Community engagement, also called public or civic engagement, is a term often used, but can be difficult to define.
Depending on who you ask, you might receive several different answers. Community engagement might mean mailing out letters to notify property owners of a project that will affect them and their land. It might mean holding a series of meetings at a space within walking distance of a majority of neighbors. Or, it could mean any range of activities involving all parties that could be affected by your project. While a worthy goal, community engagement can also prove difficult to achieve.
Part of what makes our ongoing project in Walnut Park so successful is the community. The neighbors of Walnut Park sought assistance from Restore Oregon a little over a year ago when the threat of demolition hung over the Ocobock Mansion, a landmark within the neighborhood. Staff from Restore Oregon attended meetings and rallies held by the neighborhood to lend support to their cause. Following their success, concerned neighbors continued conversations with Restore Oregon, which ultimately led to our current documentation project.
In May of this year, we were invited to a meeting with a small, core group of neighbors that hoped to continue the initiative sparked by the success of saving the Ocobock Mansion. These neighbors wanted to learn more about the options available to them and how to move forward with understanding their history and significance. While they all agreed they wanted to document their neighborhood, the consensus among this group was to first hold a larger community meeting in order to gauge the wider neighborhood’s opinion on any kind of project.
To prep for this larger meeting, we helped design a flyer to pass to all neighbors that would be included in the study area boundaries. While we passed out these flyers, we made sure to chat with anyone we saw on the street or sidewalk in order to start that initial dialogue on the project and how it could affect the neighborhood. The responses we received that afternoon were positive, with neighbors saying they hoped the project could prevent a future Ocobock-like threat.
At our larger meeting, we wanted to ensure that neighbors received as much information as possible so that they could make an informed decision on whether or not the project would move forward. A neighborhood spokesperson introduced Historic Walnut Park, an update on the Ocobock Mansion was given so neighbors would know the progress made on the landmark they collectively saved, and Restore Oregon explained what documentation would entail as well as what the results would mean for the neighborhood’s future. We then opened up the floor to any questions or concerns neighbors might have before ending the night by asking them to vote using a sticker system.
While our meeting produced a consensus among attendees, we still wanted to allow more Walnut Park residents to provide us with input before fully getting started on documenting. With the help of neighbors, we sent out an email that allowed people to answer a brief survey and submit any questions. Again, we welcomed the unanimous response and moved forward with the project.

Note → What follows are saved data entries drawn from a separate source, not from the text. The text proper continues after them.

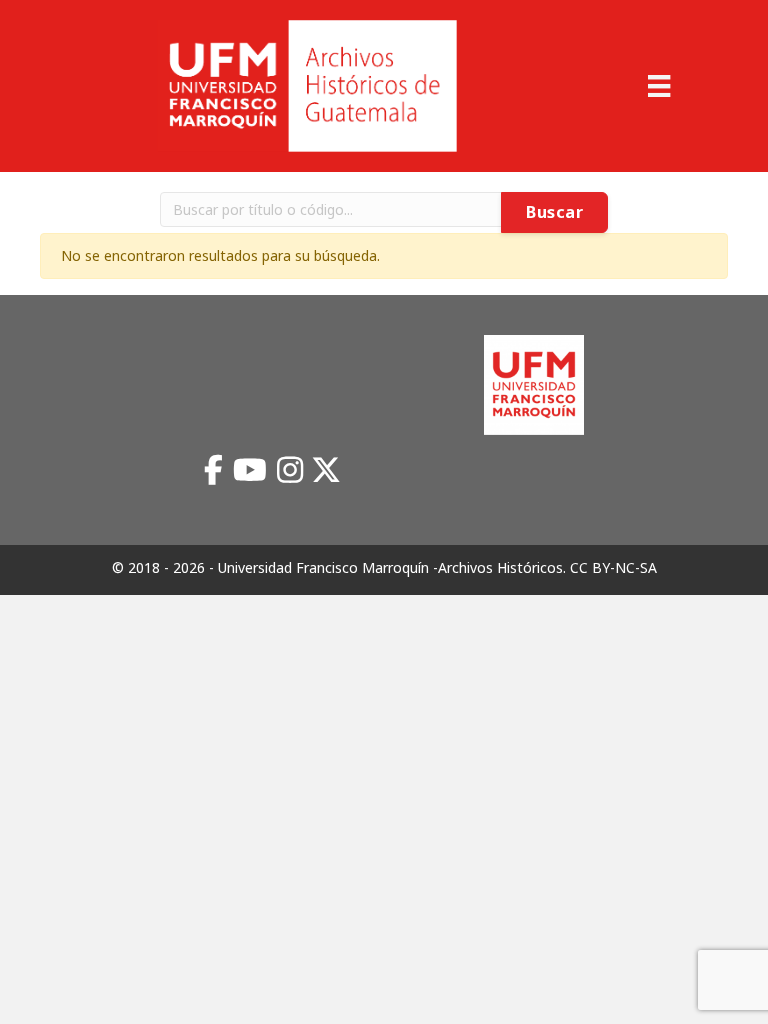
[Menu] (659, 86)
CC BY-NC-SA (613, 567)
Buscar (554, 212)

Neighborhood volunteers have attended training sessions and presentations in order to learn how to conduct historic documentation. We have gathered in living rooms and coffee shops to discuss the types of information needed to complete neighborhood documentation and to work together to learn what’s in Walnut Park. While the data is still coming in, already neighbors are learning the architectural styles and historic significance of their neighborhood within Northeast Portland.
Our hope is that even after the summer project comes to a close, neighbors will continue to research their houses and previous homeowners, talk to their neighbors about their experiences in the neighborhood, and work together to preserve the neighborhood’s character and history into the future. We also hope that other neighborhoods see this project as an example of how to start the documentation process in their own communities.